[Tasks]
(A) In the events guide below, what does the text give as the basis for saying Kevin Hart "has had quite the career trajectory"? Answer in one to three sentences.
(B) Continue the events guide below, picking up after its last sentence about Kevin Hart's Acting My Age tour.

[Document segment]
The Guide: Kevin Hart, Twenty One Pilots, Cork Fringe Festival and other events to see, shows to book and ones to catch before they end

May 3rd-9th: The best movies, music, art and more coming your way this week

Kevin Hart onstage in Los Angeles in 2024. Photograph: Kevin Mazur/Getty
Kevin Hart onstage in Los Angeles in 2024. Photograph: Kevin Mazur/Getty

Event of the week

Kevin Hart

Saturday, May 3rd, and Sunday, May 4th, SSE Arena, Belfast, 8pm, £128/£73; Tuesday, May 6th, 3Arena, Dublin, 7.30pm, €88.25/€72.70, ticketmaster.ie

From being booed off stage in his native Philadelphia in the late 1990s to becoming one of the most bankable names in comedy – he has sold millions of tickets to his stand-up shows over the past 25 years or so, not to mention becoming a familiar face in Hollywood movies – Kevin Hart has had quite the career trajectory. The comic, production-company founder, actor, awards host, singer, author and reality-television star manages to keep a whole pressful of plates spinning. At the centre of his Acting My Age tour, says Hart – who last year added the Mark Twain Prize for American Humor to his awards cabinet – are some deeply personal stories.

[Extracted records]
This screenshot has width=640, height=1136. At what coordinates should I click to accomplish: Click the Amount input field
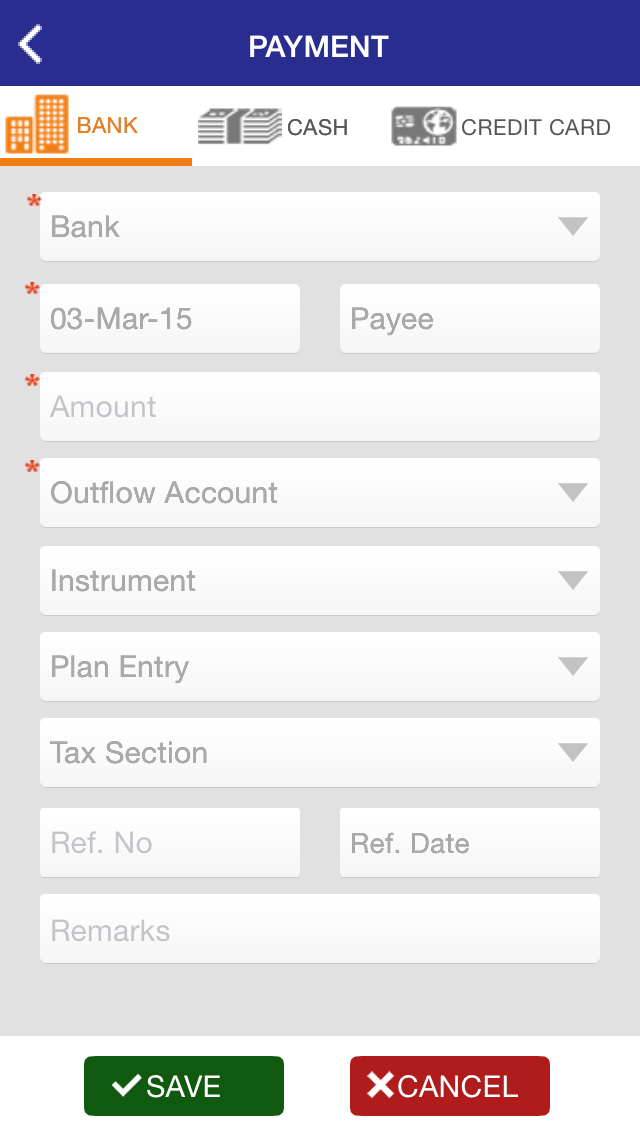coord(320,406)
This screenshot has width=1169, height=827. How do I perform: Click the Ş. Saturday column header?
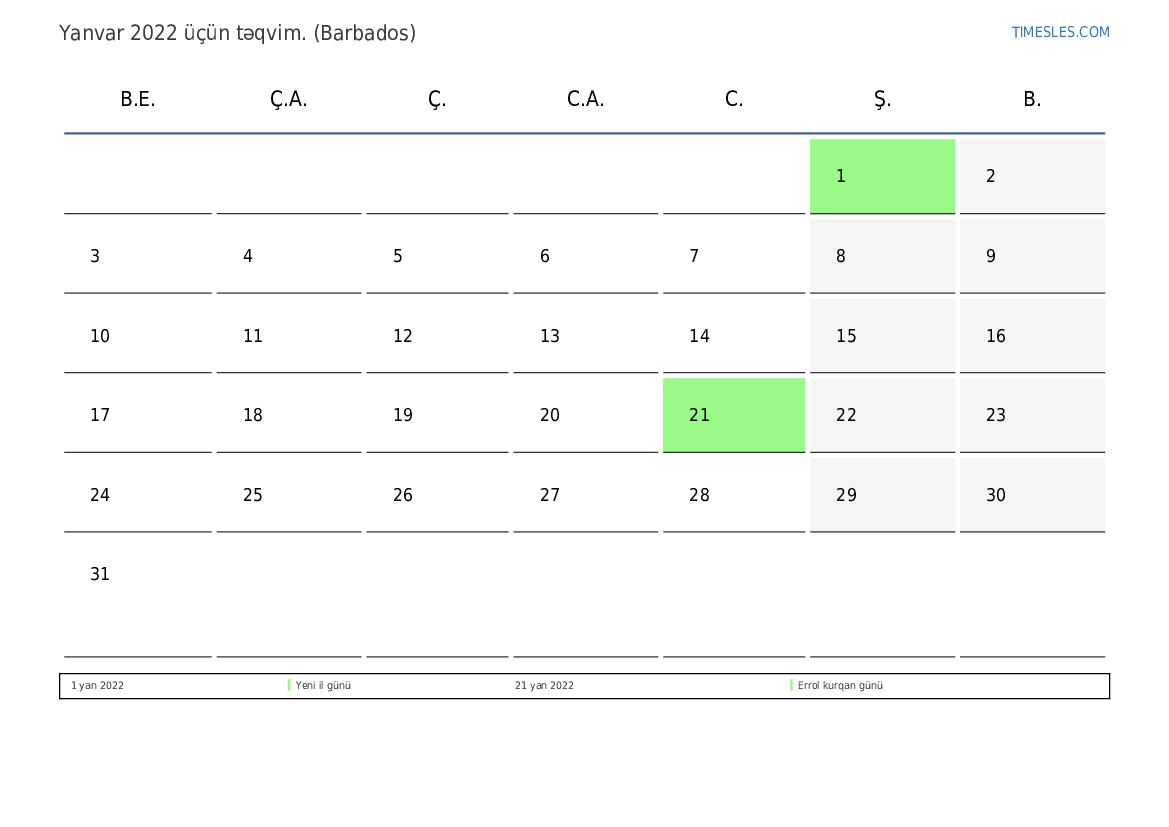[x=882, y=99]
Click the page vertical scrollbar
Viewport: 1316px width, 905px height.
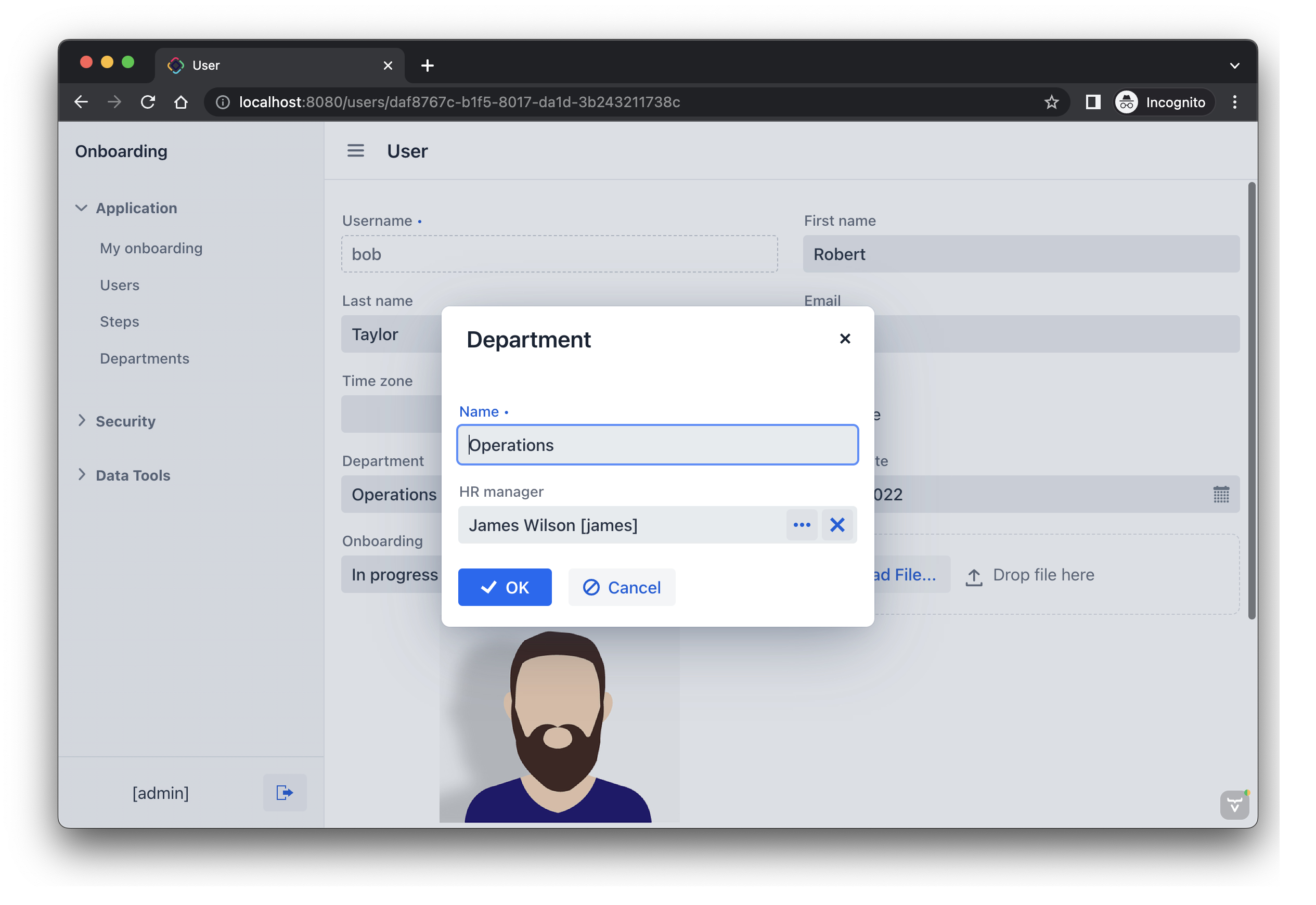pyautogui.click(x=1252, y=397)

---

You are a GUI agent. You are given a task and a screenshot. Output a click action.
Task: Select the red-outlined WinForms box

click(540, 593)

[Task-by-task answers]
(A) Hart went from being booed off stage in his native Philadelphia in the late 1990s to becoming one of the most bankable names in comedy. He has sold millions of tickets to his stand-up shows over the past 25 years or so and has also become a familiar face in Hollywood movies.

(B)
Gigs

Hayden Thorpe & Propellor Ensemble

Wednesday, May 7th, Deer’s Head Music Hall, Belfast, 8pm, £15, cqaf.com; Thursday, May 8th, Grand Social, Dublin, 8pm, €23.65, foggynotions.ie
Hayden Thorpe. Photograph: Eeva Rinne
Hayden Thorpe. Photograph: Eeva Rinne

Living in the bucolic setting of the Lake District, in northwest England, had a clear influence on Ness, the most recent album from Hayden Thorpe, the former lead singer of Wild Beasts. It’s a musical reading of Robert Macfarlane’s prose poem of the same name, from 2019, which was inspired by the landscape and history of Orford Ness, a former missile testing site on the Suffolk coast. Thorpe arrives in Ireland with a slimmer version of the boundary-breaking Propeller Ensemble.

Twenty One Pilots

Thursday, May 8th, SSE Arena, Belfast, 6.30pm, £62.50; Friday, May 9th, 3Arena, Dublin, 6.30pm, €61.35, ticketmaster.ie

Rock bands rarely interrupt their performances with backflips and other gymnastics, but Twenty One Pilots isn’t your average music act. The duo of Tyler Joseph and Josh Dun emerged from the Christian rock/rap scene in Ohio, but soon gravitated towards an expansive fusion of rock, rap, electro and pop. The pair arrive in Ireland close to the end of their world tour for last year’s studio album, Clancy, which Kerrang! magazine described as creative, colourful and endlessly charismatic.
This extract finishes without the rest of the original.